BitWorking

1812 Technical Overview

The source for 1812, the code that now runs this blog is now available. Note that I don't expect you to use it, the code is highly customized to my needs, but there may be cool bits you want to borrow.

First the name: 1812. I listened to the 1812 Overture, repeatedly, while coding, so thus the name.

Store Format

The underlying datastore in 1812 is a flat file database that has one file per entry. The format is an RFC 2822 file with headers at the beginning followed by [crlf][crlf] and then the body. The body contains the summary and the content, in that order, separated by a single ^L character. Both the summary and content are well-formed XHTML - at least when stuffed into a div - and are serialized as utf-8. You should note that ^L is not a valid unicode XML character so we don't need to worry about those appearing in the summary or content.

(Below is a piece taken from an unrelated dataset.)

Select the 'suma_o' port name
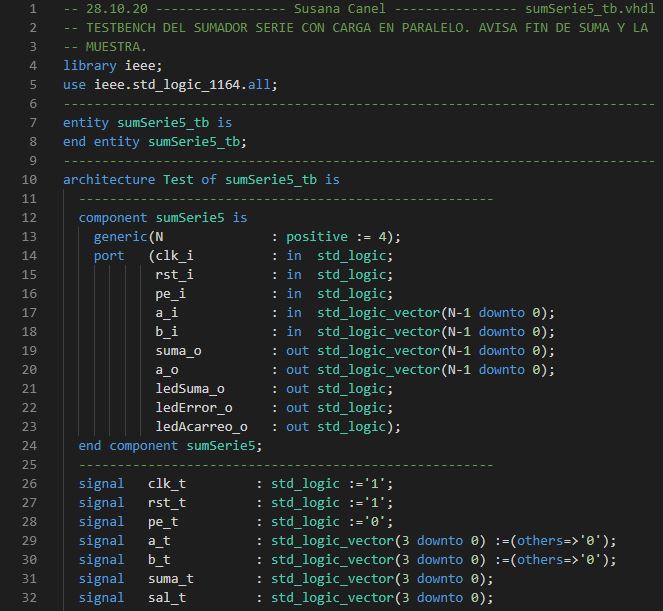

Entries are sorted by both their published and their updated times. This is done by populating directories with sym-links to the entry files. The name of each sym-link is the published/updated time in ISO format. That means getting a list of entries in updated order is a matter of getting a listing of a directory and sorting the names in alphabetical order.

URIs

Another aspect of 1812 is the URI structure. I have wrestled with this and if any one issue has stalled a rollout of a new set of software for this blog then URI structure would have to be it. There's always a tension between Cool URIs that don't change and the proper generation of unique ids. All of my old URIs are of the form /news/[id] where the id was some 'slug'ified version of the title. While that works, you run into problems if you generate a second post with the same title. What do you do, start appending numeric counters? /news/stuff, /news/stuff-2, /news/stuff-3, etc. What if the title of my post is 'Shrek-2', does my second post on 'Shrek-2' go to 'Shrek-3' or 'Shrek-2-1'? You can see the rathole looming large. On the other hand, generating URIs completely off a database index leads to un-Cool, or at least search unfriendly, URIs: /news/1, /news/2, etc.

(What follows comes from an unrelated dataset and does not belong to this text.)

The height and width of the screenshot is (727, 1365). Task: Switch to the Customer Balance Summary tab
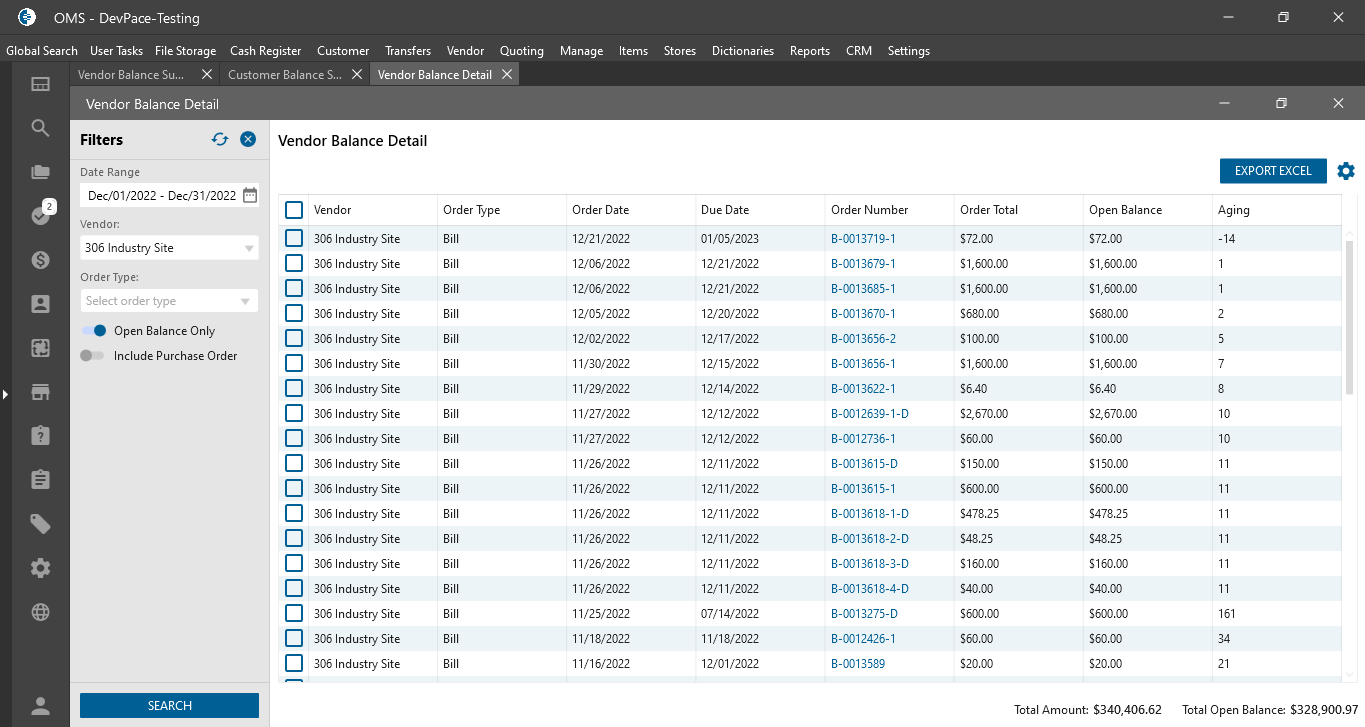coord(285,74)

The solution was partly inspired by Amazon, which recently starting adding slugs to their book URIs. For example:

http://www.amazon.com/Gravitys-Rainbow-Thomas-Pynchon/dp/0140283382/

Note the search friendly "Gravitys-Rainbow-Thomas-Pynchon" slug in the path. The problem with the Amazon solution is that they don't enforce the slug, that is, you can change it to anything you want as the id code at the end of the URI is the only thing used to look up the item. The following URI leads to the same place:

http://www.amazon.com/I-could-say-nasty-stuff-here/dp/0140283382/

That's a little too loose and open to mischief, so 1812 takes a hybrid approach, with URIs of the form:

/news/[id]/[slug]

The code uses the id to look up the entry and then looks up the slug in the entry to make sure it matches. If it doesn't then it generates a 404. That gives me cool URIs, fast look up, and yet doesn't let anybody monkey with my URIs.

To keep my old URIs still working I allowed an entry to have a blank slug, a feature I used when importing my old entries into the new system.

Comments

Once you have a generic store that's easy to use, well, that's a hammer, and when you have a hammer everything starts to look like a nail. Comments are just such a case. For each entry in the main blog there is an associated collection of comments, i.e. one collection per entry. Collections are cheap.

Other bits

There are other bits I will cover later, but the whole thing is built using Robaccia (and thus WSGI), and Selector. I'm currently using both Kid and Cheetah as I haven't decided which templating package to use, and may end up using more than one in the end.

2007-01-02